Center for Comparative Genomics
The Center for Comparative Genomics was established in the summer of 2008 to serve the California Academy of Sciences Research Division and its students with the resources necessary to participate in the growing field of genomics. The CCG is a three-unit facility that includes a comparative genomics laboratory, a 280-core high performance computing cluster and a CryoCollection of genetic resources. The CCG has three primary objectives: to provide our researchers with the latest tools available from the field of comparative genomics, to encourage large scale collaborative projects with researchers from other institutions, and to attract top graduate students, post-docs, and future curators. Headed by Brian Simison and managed by Anna Sellas, the CCG includes nine rooms, two capillary DNA sequencers, eight PCR machines, two ultra-cold freezers (-80ºC), six desktop computers, a supercomputer, and all equipment and instruments required for DNA sequencing, cloning and computing. Acadmey researchers are currently involved in more than 20 molecular systematics projects, including analyses of Caribbean turtles and seahorses, Chinese melastomes, nudibranchs from the “Coral Triangle,” birds of New Guinea, spiders, beetles, and barnacles from Madagascar, and many others.
More about the lab
More about CCG projects
Scanning Electron Microscopy (SEM) Lab
The Scanning Electron Microscopy (SEM) lab consists of a LEO/Zeiss 1450 VP SEM and several pieces of ancillary equipment.
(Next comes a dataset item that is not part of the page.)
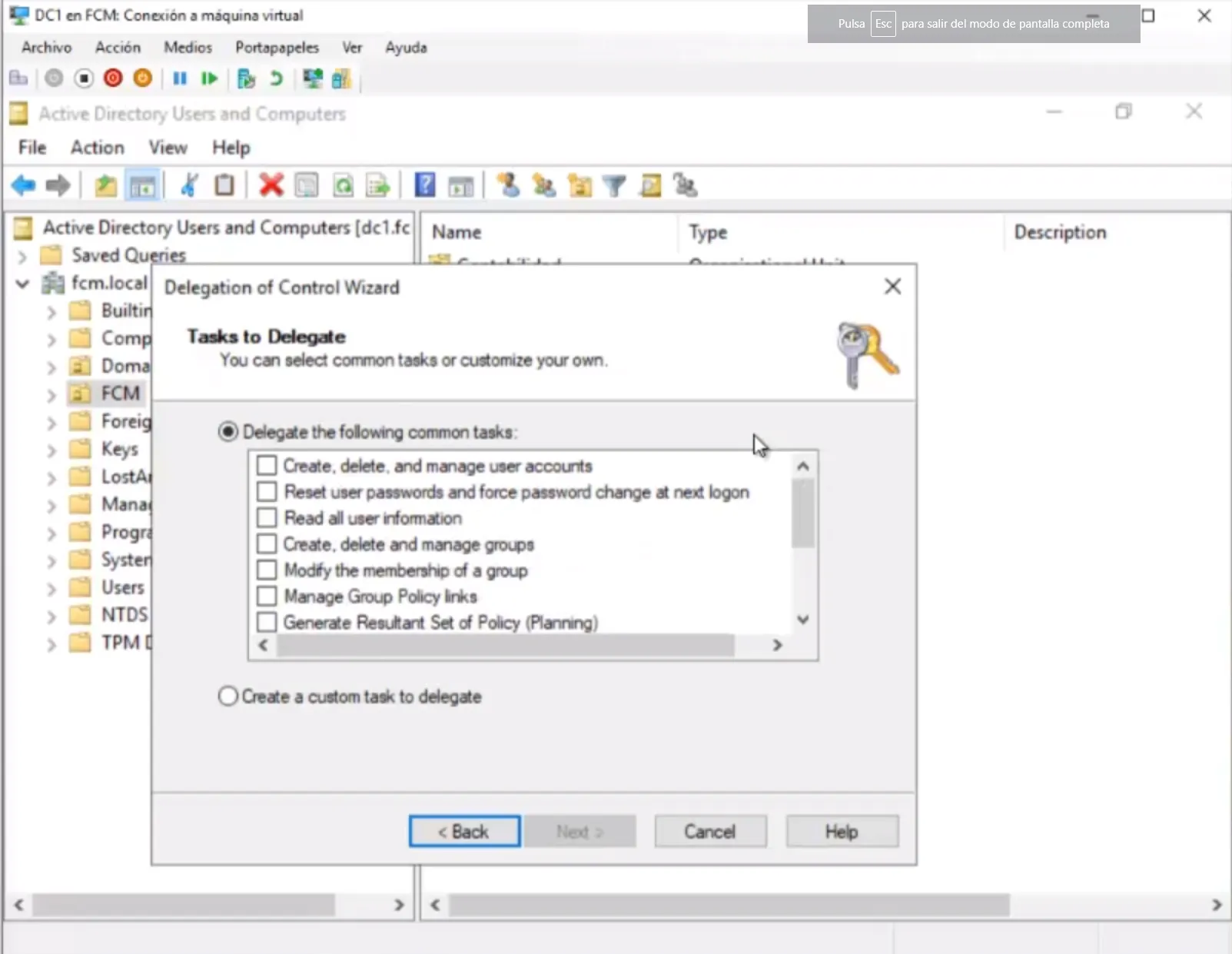Viewport: 1232px width, 954px height.
Task: Click the Hyper-V revert checkpoint icon
Action: pos(276,78)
The SEM is based on a tungsten thermionic electron gun and is capable of magnifications above 100,000X. Features as small as 50 nanometers can be resolved. The SEM images are in digital TIF format, with a maximum resolution of 3072x2300 pixels. Normally all specimens must be fully dried and mounted on an SEM stub and coated with a very thin layer of gold before being put in the SEM. The instrument has 3 electron detectors, a normal secondary electron (SE) detector, a variable pressure electron detector and a backscatter detector. There is also a vacuum sputter coater for coating specimens with a thin layer of gold (around 20nm thickness) and a CO² critical point drier. The lab is located in a new space designed specifically for the SEM on the lowest level of the building so as to eliminate vibrations that would otherwise ruin the imaging. The lab is supervised by Scott Serata and I am available to either run the SEM for researchers or train users so they can run by themselves.